English language Indian magazine

The Modern Review was a monthly magazine published in Calcutta founded and edited by Ramananda Chatterjee. It was in circulation between 1907 and 1995. The magazine emerged as an important forum for the Indian nationalist intelligentsia. It carried essays on politics, economics, sociology, as well as poems, stories, travelogues, and sketches. Radhakamal Mukerjee published his early, pioneering essays on environmental degradation in India here and Verrier Elwin reports from the Gond country were first published here. Numerous other friends of India including Rev. Jabez T. Sunderland wrote regularly for the magazine.

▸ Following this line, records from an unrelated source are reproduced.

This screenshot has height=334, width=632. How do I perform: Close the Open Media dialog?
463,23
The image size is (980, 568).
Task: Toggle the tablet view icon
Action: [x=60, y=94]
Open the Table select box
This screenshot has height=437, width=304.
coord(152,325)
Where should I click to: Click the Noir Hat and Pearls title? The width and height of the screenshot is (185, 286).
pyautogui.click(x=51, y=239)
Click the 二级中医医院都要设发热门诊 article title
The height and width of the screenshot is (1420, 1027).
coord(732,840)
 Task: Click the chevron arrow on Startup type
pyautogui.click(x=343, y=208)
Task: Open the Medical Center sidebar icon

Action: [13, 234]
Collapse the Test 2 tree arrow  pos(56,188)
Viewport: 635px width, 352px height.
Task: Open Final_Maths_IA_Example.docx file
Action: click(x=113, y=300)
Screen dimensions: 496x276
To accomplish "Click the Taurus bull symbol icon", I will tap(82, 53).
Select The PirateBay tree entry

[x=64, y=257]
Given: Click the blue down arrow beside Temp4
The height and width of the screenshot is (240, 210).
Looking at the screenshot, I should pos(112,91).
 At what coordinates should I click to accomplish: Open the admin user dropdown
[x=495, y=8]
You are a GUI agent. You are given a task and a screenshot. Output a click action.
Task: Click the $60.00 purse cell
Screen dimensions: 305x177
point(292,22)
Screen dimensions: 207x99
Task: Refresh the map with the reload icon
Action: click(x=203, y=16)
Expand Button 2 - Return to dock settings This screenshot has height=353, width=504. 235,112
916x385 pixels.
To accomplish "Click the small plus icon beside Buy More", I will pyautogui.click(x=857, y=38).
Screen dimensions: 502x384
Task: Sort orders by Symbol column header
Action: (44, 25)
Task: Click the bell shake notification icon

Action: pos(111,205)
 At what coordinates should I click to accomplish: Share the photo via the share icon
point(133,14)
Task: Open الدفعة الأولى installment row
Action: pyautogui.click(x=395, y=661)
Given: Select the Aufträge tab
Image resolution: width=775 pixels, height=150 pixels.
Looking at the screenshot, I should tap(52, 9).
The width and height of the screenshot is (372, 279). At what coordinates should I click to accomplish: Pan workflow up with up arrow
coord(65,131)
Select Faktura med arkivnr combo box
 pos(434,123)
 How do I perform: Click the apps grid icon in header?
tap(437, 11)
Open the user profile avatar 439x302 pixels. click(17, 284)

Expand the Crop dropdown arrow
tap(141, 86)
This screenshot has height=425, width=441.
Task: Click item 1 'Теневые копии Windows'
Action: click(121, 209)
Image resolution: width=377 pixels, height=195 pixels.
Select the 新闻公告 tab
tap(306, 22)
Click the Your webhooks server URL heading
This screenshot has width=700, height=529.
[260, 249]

Another indication of the journal's stature was the publication, within its pages, of Jawaharlal Nehru's pseudonymous autocritique Rashtrapati, by 'Chanakya' in November 1937. Ramachandra Guha indicates that alone was evidence that it was "leading journal of the progressive Indian intelligentsia."

==Overview==
The Modern Review had a sister magazine Prabasi, which was published in Bengali — Modern Review appeared in English. With a broadly nationalistic outlook, it did not follow the line of any particular political party. This meant that it could act as an all-India forum and that it stood apart from party journals concurrently run by the Indian National Congress, the Communists, the Muslim League, the Khaksar Tehrik Hindu Mahasabha, and the Scheduled Castes Federation. Its only real competitor was the Indian Social Reformer.

The Hindu Guru Swami Nigamananda's collection Thakurer Chithi was published in this magazine in 1941 (other reference date:26 December 1938).